Clean Surplus Relationship

The clean surplus relationship is a very important assumption that is used in the context of residual income models. The clean surplus relationship formula implies that ending book value equals

    $$ = \textrm{beginning book value} + \textrm{net income} - \textrm{dividends}$$

Thus, the book value of the company increases by the amount of retained earnings. If this is not the case, we have a clean surplus violation. On this page, we discuss what may cause a clean surplus violation.

Clean surplus relationship violations

The clean surplus assumption may not hold when items are charged to shareholders’ equity directly and do not go through the income statement. In that case, we have to adjust net income such that these items are accounted for. Importantly, we should only account for them if we do not expect them to reverse in the future. If they are expected to reverse, we can ignore them.

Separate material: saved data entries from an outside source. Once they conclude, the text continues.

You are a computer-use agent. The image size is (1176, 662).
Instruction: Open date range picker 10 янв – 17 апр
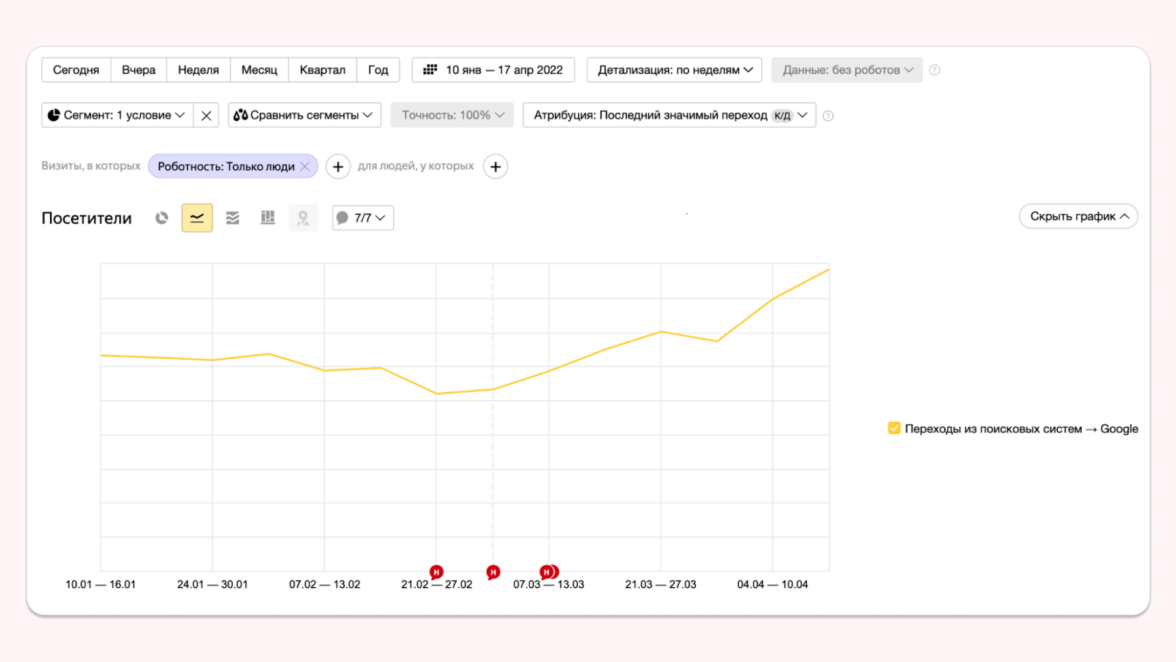(493, 70)
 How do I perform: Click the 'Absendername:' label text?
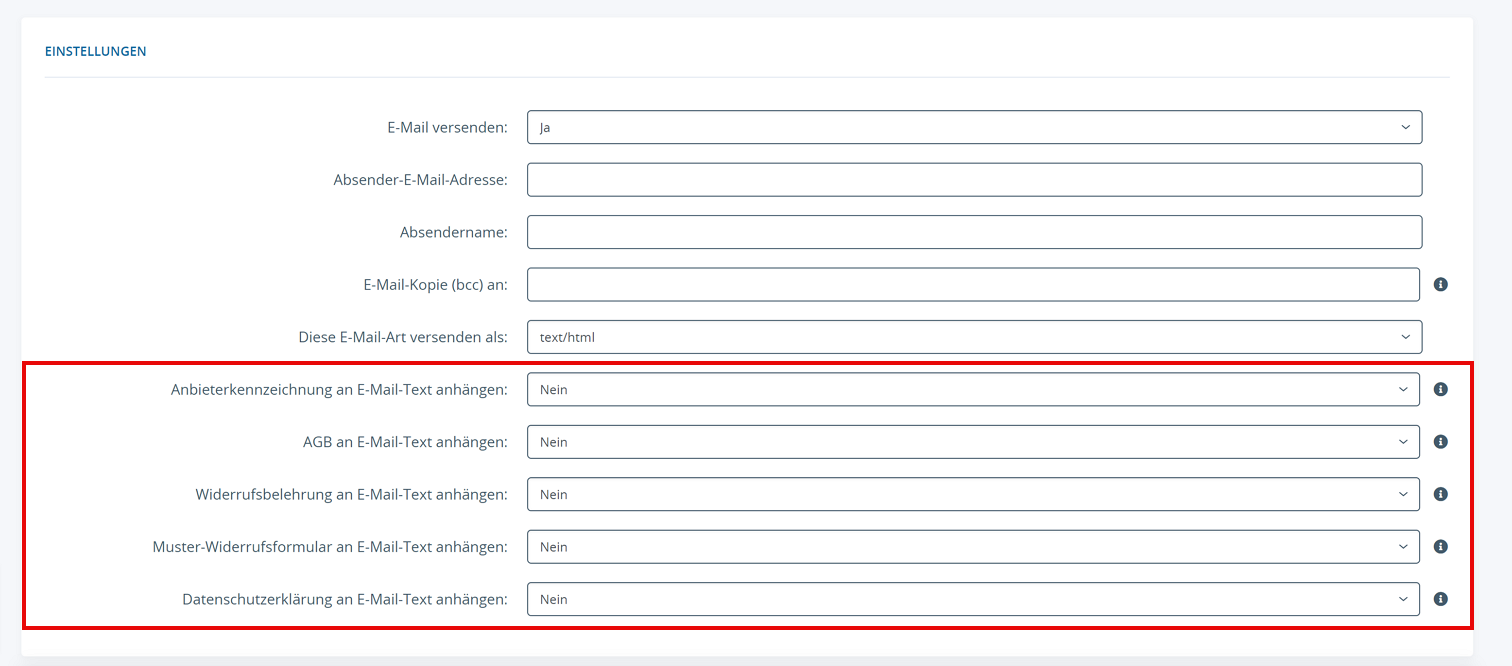[453, 232]
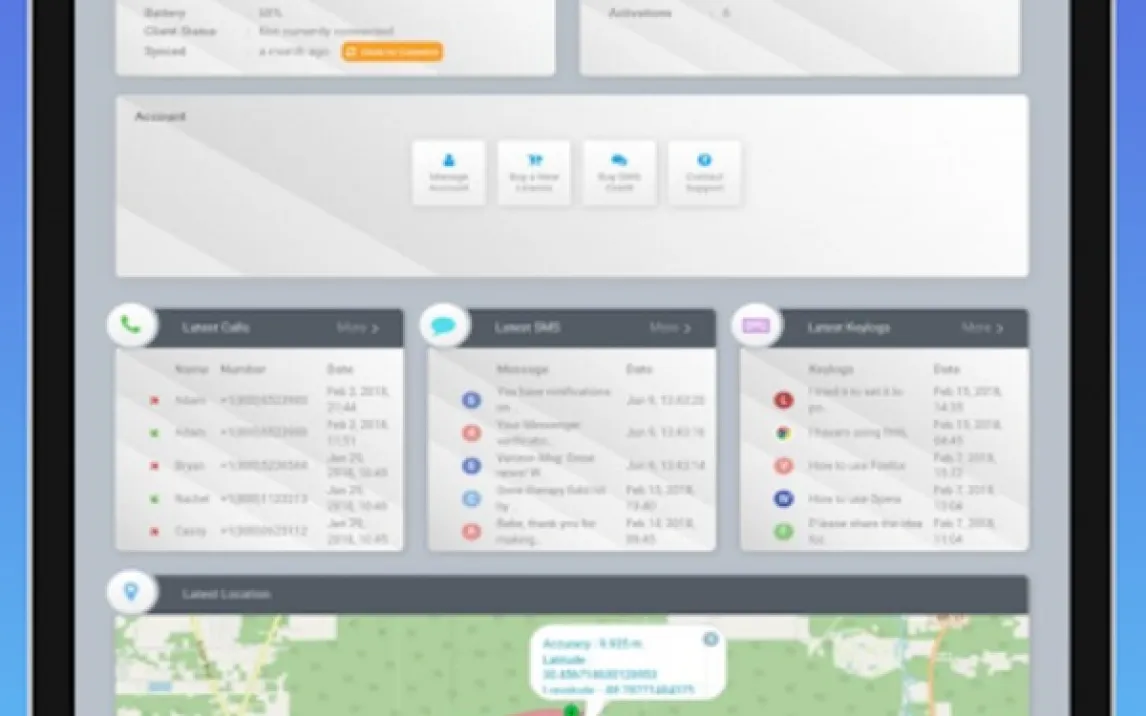Image resolution: width=1146 pixels, height=716 pixels.
Task: Select the Buy SMS Credit tile
Action: click(x=619, y=173)
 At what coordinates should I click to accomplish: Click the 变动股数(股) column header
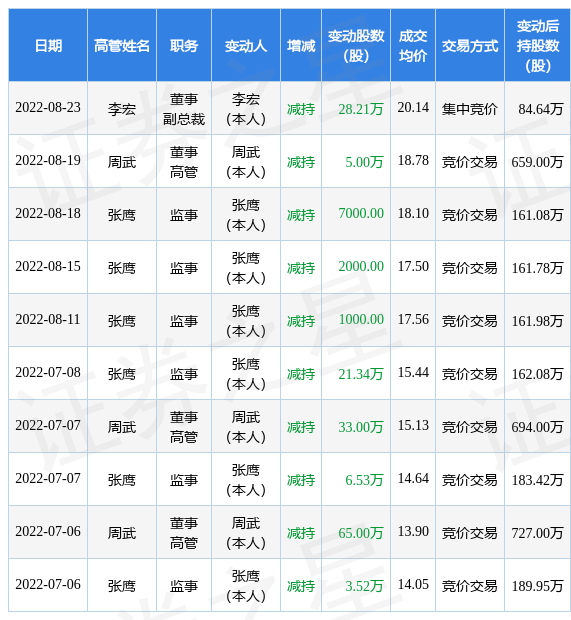[356, 45]
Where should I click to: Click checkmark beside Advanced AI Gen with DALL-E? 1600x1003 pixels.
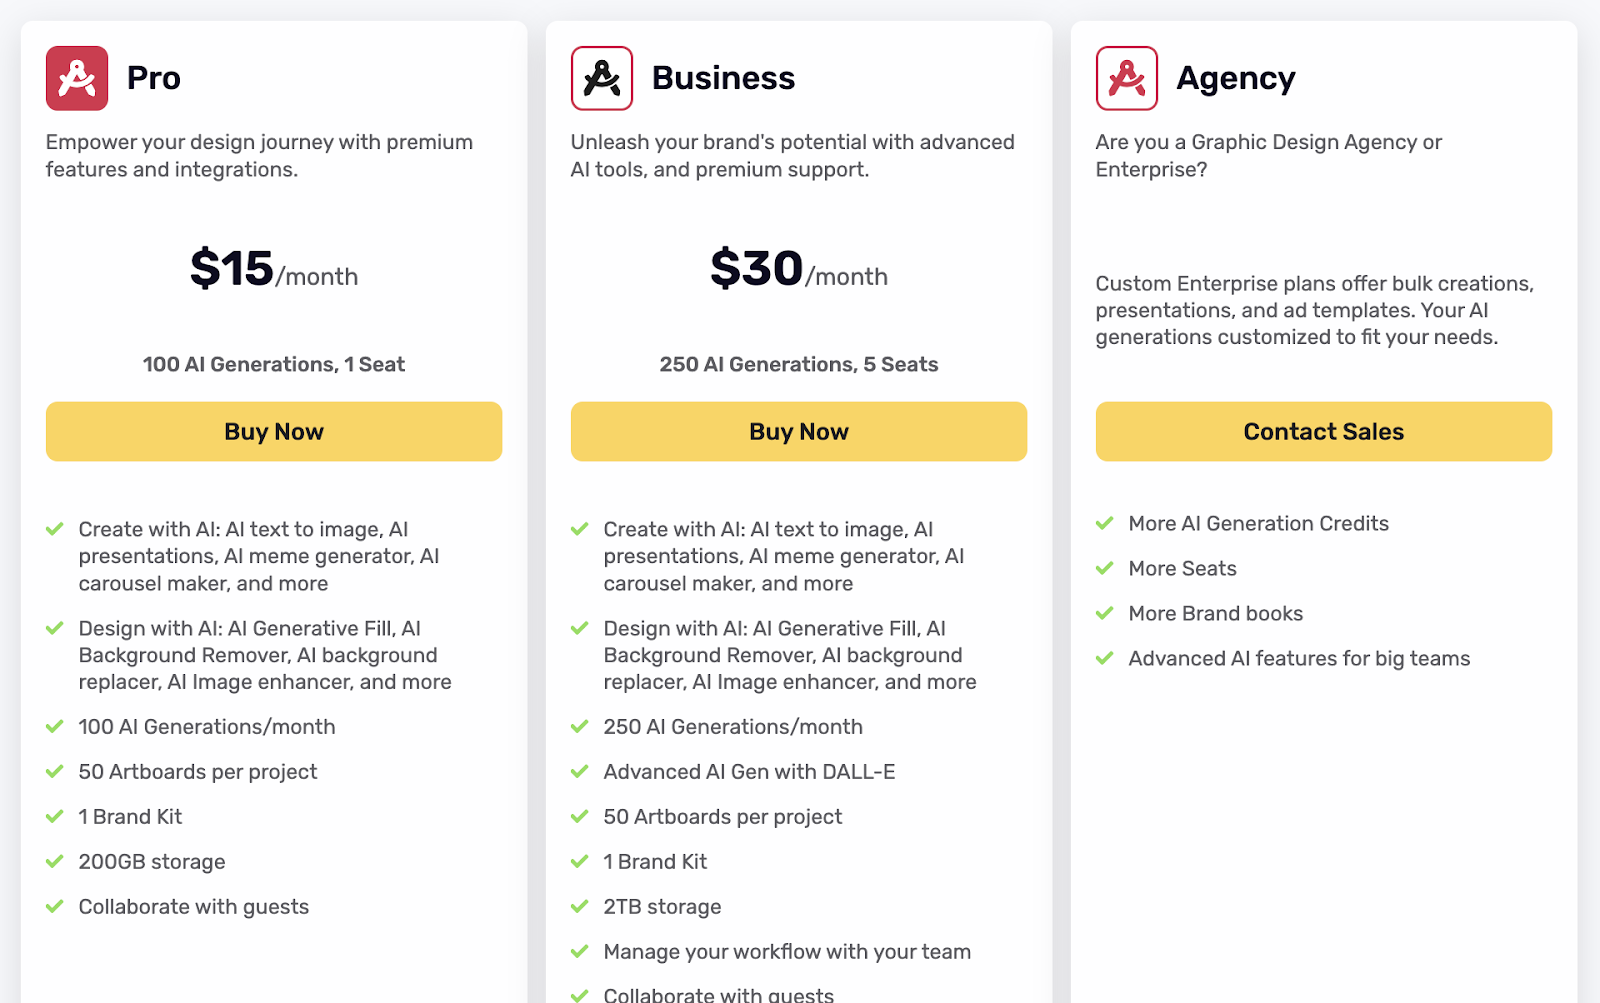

Examples of items that bypass the income statement are:

  • foreign currency translations gains and losses
  • certain pension adjustments
  • gains/losses on hedging instruments
  • changes in revaluation surplus for long-lived assets
  • changes in liabilities due to changes in liabilities’ credit risk
  • changes in the market value of securities classified as available for sale

Clean surplus violations consequences

The consequence of cleans surplus violations is that net income is not correct, but book value is. If we apply a residual income model when the relationship does not hold, then ROE forecasts will not be accurate. For example, imagine the clean surplus relationship does not hold. If this is due to an item that is expected not to reverse, then the ROE cannot be forecasted accurately.


We discussed the clean surplus assumption in accounting. It is an important assumption that must hold if one wants to use a residual income model. If this relationship is violated, net income should be adjusted before we can continue.